The brother-in-law of a friend popped in on his way up to Keurbooms near Plettenberg Bay. He is very fond of me and said coyly that he had a gift for me. Flowers, I thought happily. Or a book.
‘Yo,’ he said. ‘Here are three fresh ox tongues for you.’
Mary: ‘Gosh. Thanks very much.’
So the ox tongues are now pickling in brine.
Recipe for pickling brine in crisis situations
4 litres water
12 black peppercorns, coarsely crushed
12 juniper berries, coarsely crushed
small bunch thyme
3 fresh bay leaves
6g saltpetre (I go for less at times but better safe than sorry)
735g sea salt
500g soft dark brown sugar
Nothing gets wasted out here in the heart of the country. And I am going to make a mustard sauce, perhaps with capers. The fridge is crammed with buckets of ox tongue, which does not give that magical Nigella-type glamorous Christmassy gilt and silver and iced cupcakes atmosphere, but there are many out here who don’t have anything except maize porridge (stywepap) to eat and I am grateful for a full fridge at any time.
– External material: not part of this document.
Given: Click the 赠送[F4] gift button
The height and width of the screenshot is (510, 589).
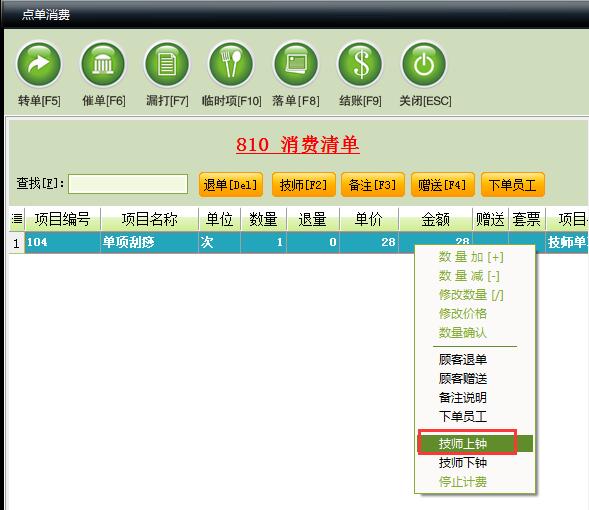Looking at the screenshot, I should click(443, 184).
Couldn’t sleep last night thinking about those overcrowded psychiatric wards I saw yesterday, the stained bed linen and blocked toilets, no sign of nursing staff. In any social crisis, it is always the most vulnerable and powerless who get forgotten or shelved aside. Heartbreaking.
And the tree-lined village is overrun with bad-tempered holidaymakers with nasty sunburn. They fled the snow-bound airports and gloomy cities of the north in order to escape to sunshine and golden beaches only to find they could not escape themselves. Discontent is a persistent shadow to shake off. A red-faced mosquito-bit American man in a Hawaiin shirt with a parrot motif said to me this morning in the small understocked cafe: ‘God, how I loathe the Third World!’
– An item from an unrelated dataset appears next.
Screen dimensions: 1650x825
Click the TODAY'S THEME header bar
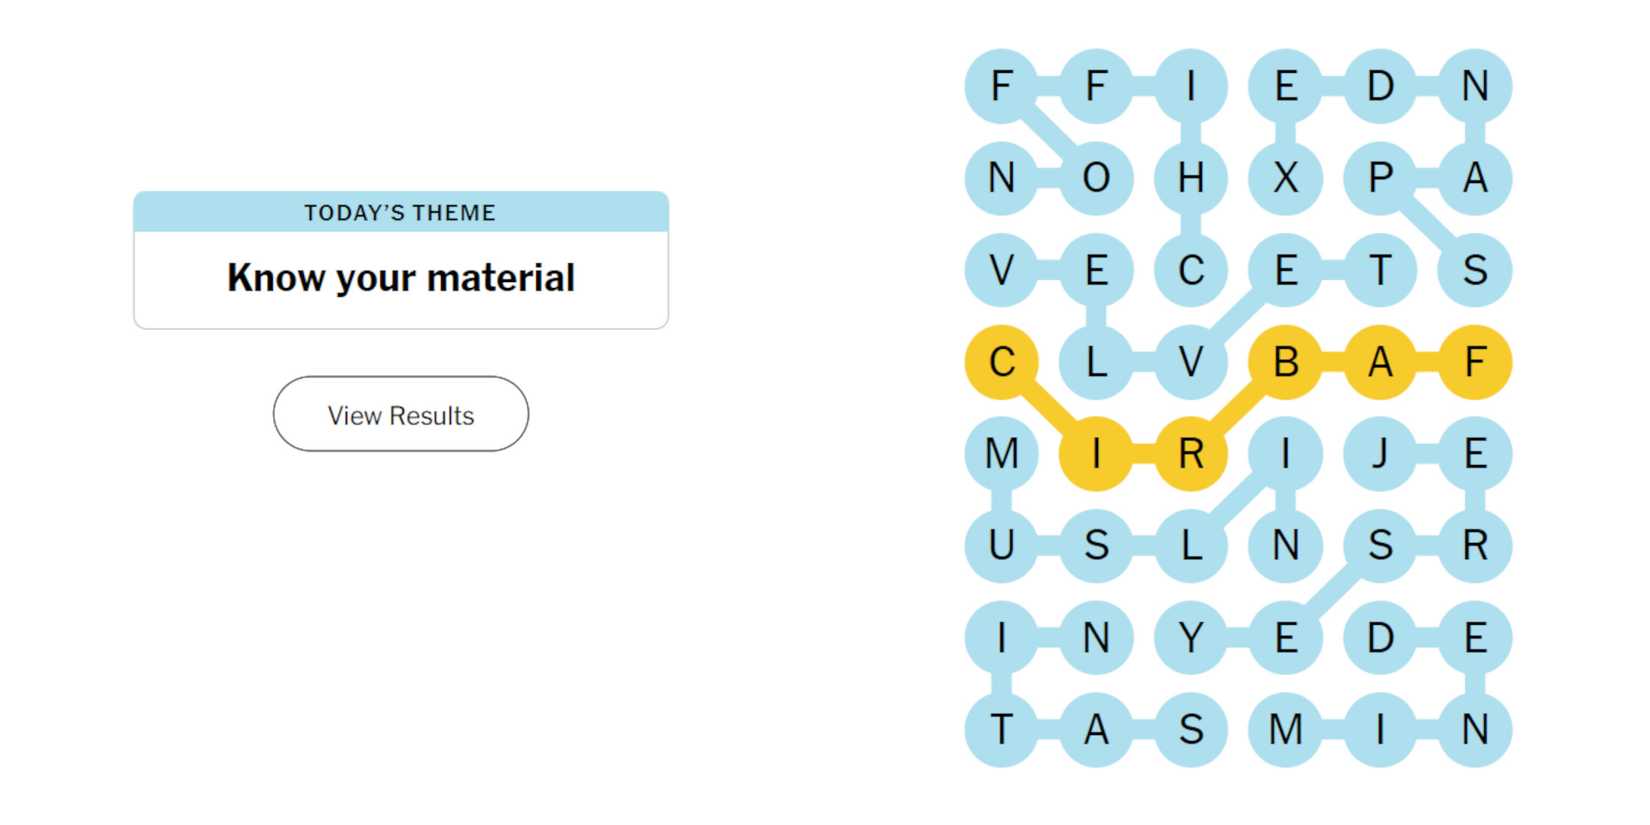point(400,212)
‘Merry Christmas,’ I replied mildly. Africa isn’t for sissies.

You wrote “Africa isn’t for sissies”.
No. You are one if not the strongest woman I’ve met on line.
Bless you for going visiting your friend in the hospital as well. It’s a sad statement on society that hospitals are being cut back and there isn’t enough staff. Even with my stay in one of the best hospitals in the State there weren’t enough nurses and I know what it;s like to lie in your own filth in the bed because there aren’t enough nurses or orderlies to help you clean up oe move you.
I hope the world economies get better in the new year, more jobs created and more people working, instead of being unemployed.
And I wish all my friends another year with their sobriety and one more coin to add to their collections.
“… only to find they could not escape themselves.”
Doesn’t that say it all? Certainly was my story, too. Being at home within myself has been the biggest challenge and gift of sobriety.
Merry Christmas to you and yours from the cold and snowy fields of northern Canada.
That American doesn’t realize that the Third World is present right in his own country. These are such desperate times for many. It is truly difficult, if not impossible, to achieve a geographic cure.